• [DATA SECTION]
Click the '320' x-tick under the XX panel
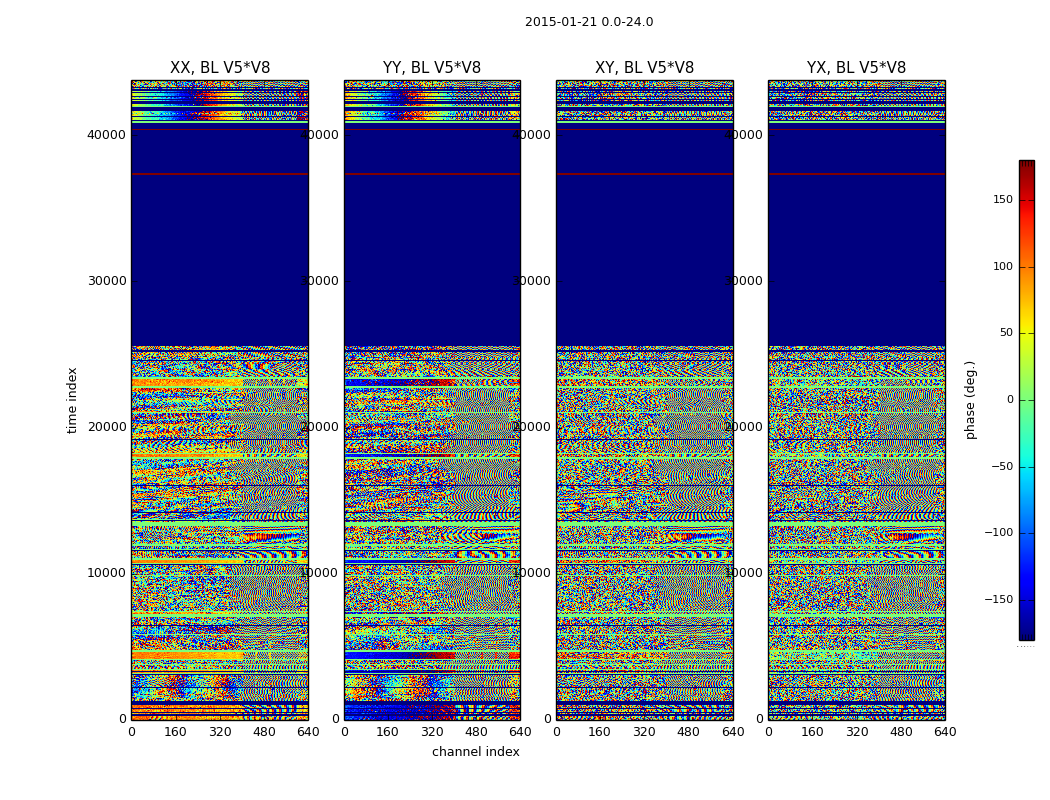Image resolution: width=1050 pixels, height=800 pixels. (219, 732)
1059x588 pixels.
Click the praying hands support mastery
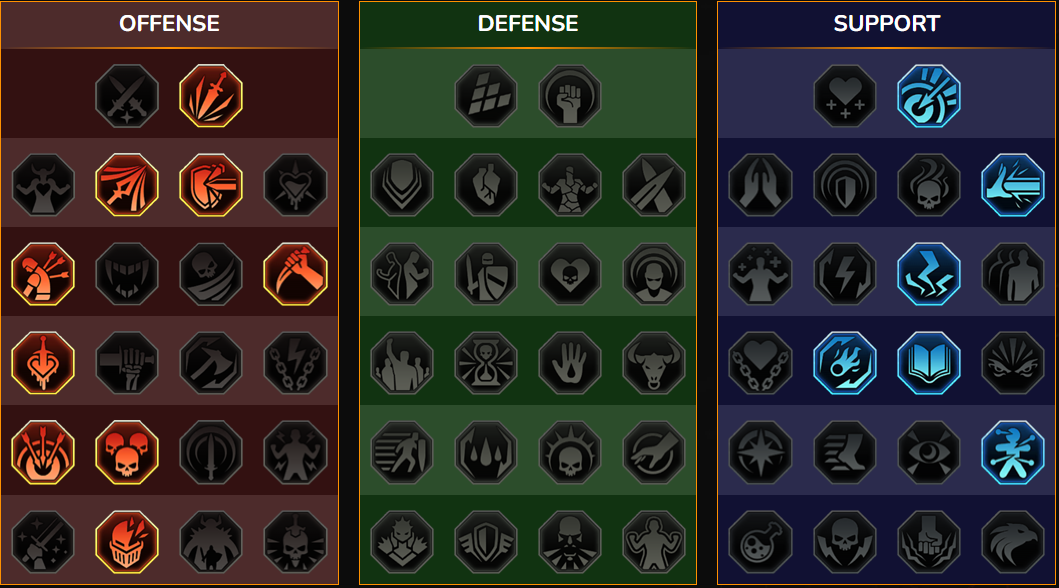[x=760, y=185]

...

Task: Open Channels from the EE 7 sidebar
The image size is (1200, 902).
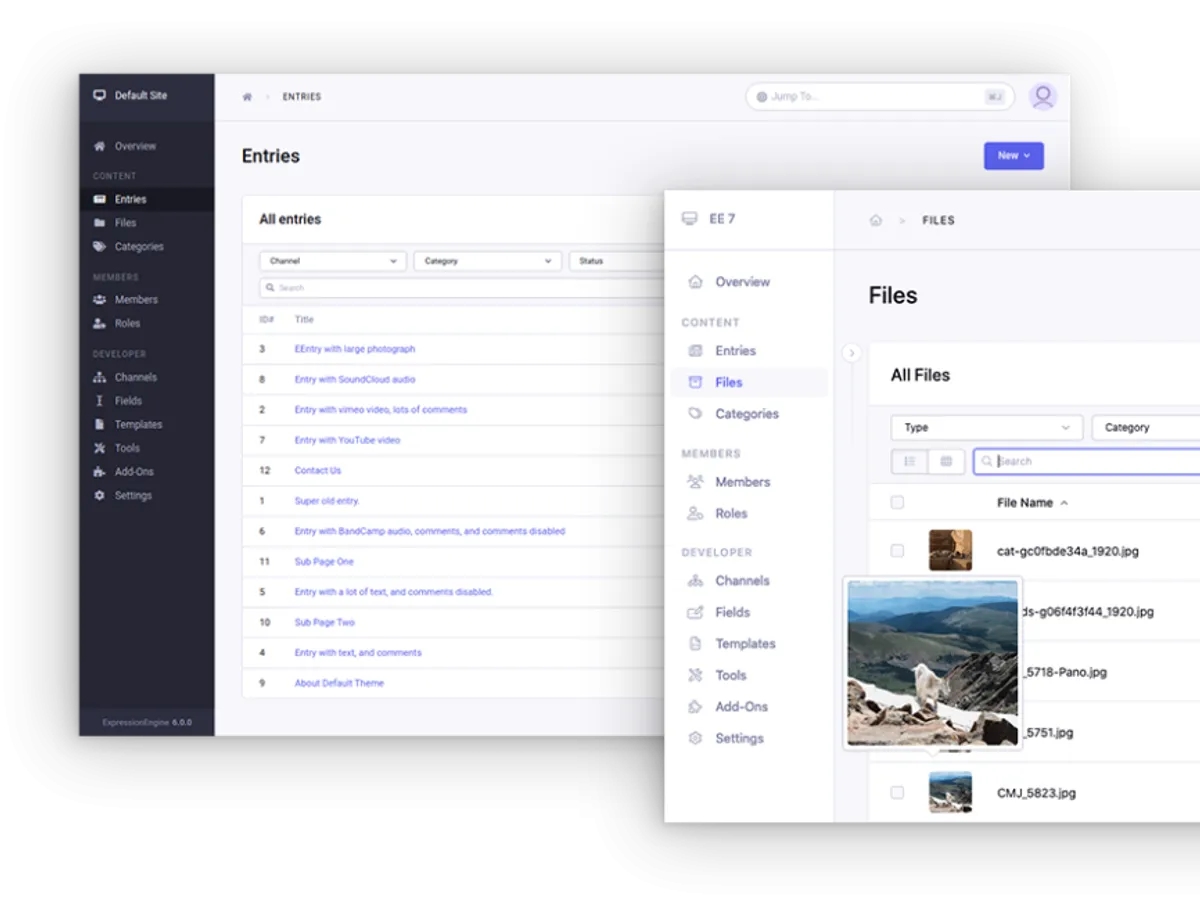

• [AIM] Write the data as a numbered list, from the line containing "1059x588 pixels." through the line containing "[x=760, y=185]", inclusive, with no blank lines and without the pictures.

• [EXERCISE OUTPUT]
1. 1059x588 pixels.
2. Click the praying hands support mastery
3. [x=760, y=185]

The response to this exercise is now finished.